#### [Task description]
Reproduce the listing below word for word, starting with the line that contains "Given: Create a new group folder" and going on through the last line of the listing.

----------

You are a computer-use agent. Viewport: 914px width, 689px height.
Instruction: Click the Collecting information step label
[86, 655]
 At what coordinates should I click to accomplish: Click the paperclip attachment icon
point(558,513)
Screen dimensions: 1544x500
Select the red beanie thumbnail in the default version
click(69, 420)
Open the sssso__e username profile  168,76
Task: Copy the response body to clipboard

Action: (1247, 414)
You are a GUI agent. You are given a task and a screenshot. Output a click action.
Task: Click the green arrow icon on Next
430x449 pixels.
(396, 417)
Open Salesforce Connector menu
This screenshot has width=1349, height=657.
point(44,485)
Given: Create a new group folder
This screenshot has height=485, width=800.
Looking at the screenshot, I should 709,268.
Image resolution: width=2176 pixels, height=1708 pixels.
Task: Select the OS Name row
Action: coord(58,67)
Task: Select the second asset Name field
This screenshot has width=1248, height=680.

----------

#### [Worked solution]
Given: Create a new group folder
This screenshot has height=485, width=800.
Looking at the screenshot, I should 709,268.
Image resolution: width=2176 pixels, height=1708 pixels.
Task: Select the OS Name row
Action: coord(58,67)
Task: Select the second asset Name field
This screenshot has width=1248, height=680.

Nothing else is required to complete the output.